** Start Text section **

I cannot see the root of the problems. Therefore I have no clue what I can do. Any help is highly appreciated.

P.S.: As a temporary mitigation I will setup a cron-based nightly reboot.

Thanks,
Martin

Hi Martin,

Are any of the resources spiking in the ESXi monitoring tab leading up to the crash?

What about storage? (max IOPS/throughput)

Bart...

Quote from: bartjsmit on August 18, 2020, 03:09:04 PM
Are any of the resources spiking in the ESXi monitoring tab leading up to the crash?
What about storage? (max IOPS/throughput)

As I'm not using vCenter I don't have past metrics available and the ESXi Webinterface has only data from the last hour. But I am monitoring overall CPU utilisation of the ESXi host through SNMP and I can say that there is nothing obvious to see there for the last days. I don't monitor any further metrics yet. The ESXi datastore is on a local SSD inside the host and should be capable enough. There is a second VM on the host which experiences no problems at all.

Update:
a daily reboot at 5 AM mitigates the problem, the system doesn't freeze anymore (i.e. is routing packets between different networks/interfaces). But when rebooting the WAN latency occassionally goes up directly after the reboot (RTT > 800ms with high packet loss).

Rebooting again one or two times fixes the problem and everything is back to normal 7 to 8ms RTT. Very strange.


I tried a fresh install of 20.7 which worked, but then freezed immediately 2 minutes after booting. I have reverted now to 20.1.9 - which works as expected. I will try to upgrade to 20.7 some minor releases in the future.

I'm having the same problem on some QOTOM hardware.  2-3 days after a reboot the whole thing locks up and stops passing traffic.  Guess it must be an issue with the new version.  Does anyone know how/where I can snag an older firmware version?

Quote from: loganx1121 on August 24, 2020, 06:39:28 PM
I'm having the same problem on some QOTOM hardware.  2-3 days after a reboot the whole thing locks up and stops passing traffic.  Guess it must be an issue with the new version.  Does anyone know how/where I can snag an older firmware version?


Running two Qotom's here with zero issues, pretty basic systems with no Intrusion detection but one does run ntopng. If you've not tried it you might want to switch out the SSD, if that has a problem  it can cause the system to freeze.
OPNsense 25.7a - Qotom Q355G4 - ISP - Squirrel 1Gbps.

Team Rebellion Member

August 27, 2020, 04:13:43 PM #7 Last Edit: August 31, 2020, 10:54:07 AM by mgrue
When I downgraded from 20.7.1 to 20.1.9_1 my system locked up after 24 hours or so. That was strange because 20.1 was stable and had months of uptime before. I tried to investigate further and found the setting 'VLAN Hardware Filtering' which was turned on by default starting with 20.7 (according to docs). When I took my latest config back from 20.7 to 20.1 I kept it turned on - and the system freezed.

** End Text section **
** Start Listed records **

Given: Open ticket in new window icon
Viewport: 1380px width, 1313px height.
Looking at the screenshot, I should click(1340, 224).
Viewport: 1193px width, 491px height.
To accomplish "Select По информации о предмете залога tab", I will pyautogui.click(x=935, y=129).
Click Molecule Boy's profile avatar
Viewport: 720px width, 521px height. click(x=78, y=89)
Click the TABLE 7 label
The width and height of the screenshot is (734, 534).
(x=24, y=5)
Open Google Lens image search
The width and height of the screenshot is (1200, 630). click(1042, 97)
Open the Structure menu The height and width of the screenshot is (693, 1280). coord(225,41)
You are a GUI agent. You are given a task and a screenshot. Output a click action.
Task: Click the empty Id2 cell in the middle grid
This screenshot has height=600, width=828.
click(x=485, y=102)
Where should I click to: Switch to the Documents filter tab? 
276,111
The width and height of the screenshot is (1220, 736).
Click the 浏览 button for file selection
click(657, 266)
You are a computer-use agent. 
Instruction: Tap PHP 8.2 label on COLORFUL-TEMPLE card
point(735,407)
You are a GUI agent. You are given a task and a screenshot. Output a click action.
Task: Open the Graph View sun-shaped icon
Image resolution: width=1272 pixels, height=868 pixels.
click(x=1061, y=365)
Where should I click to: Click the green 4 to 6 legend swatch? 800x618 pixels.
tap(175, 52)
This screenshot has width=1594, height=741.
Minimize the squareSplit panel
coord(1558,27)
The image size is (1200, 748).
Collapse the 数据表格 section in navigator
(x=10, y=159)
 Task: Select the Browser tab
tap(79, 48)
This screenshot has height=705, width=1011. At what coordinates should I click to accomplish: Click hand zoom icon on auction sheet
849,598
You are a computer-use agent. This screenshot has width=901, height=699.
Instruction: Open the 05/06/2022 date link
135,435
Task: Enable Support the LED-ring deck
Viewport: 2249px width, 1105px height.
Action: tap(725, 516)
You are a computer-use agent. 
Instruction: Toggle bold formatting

** End Listed records **

### Given task A
In the forum thread, what round-trip time does the WAN connection return to after rebooting again once or twice?
### Given task B
In the forum thread, rewrite the passage from "Quote from: loganx1121" up to and including "system to freeze.", changing "SSD" to "hard drive".

### Full response A
7 to 8ms RTT

### Full response B
Quote from: loganx1121 on August 24, 2020, 06:39:28 PM
I'm having the same problem on some QOTOM hardware.  2-3 days after a reboot the whole thing locks up and stops passing traffic.  Guess it must be an issue with the new version.  Does anyone know how/where I can snag an older firmware version?


Running two Qotom's here with zero issues, pretty basic systems with no Intrusion detection but one does run ntopng. If you've not tried it you might want to switch out the hard drive, if that has a problem  it can cause the system to freeze.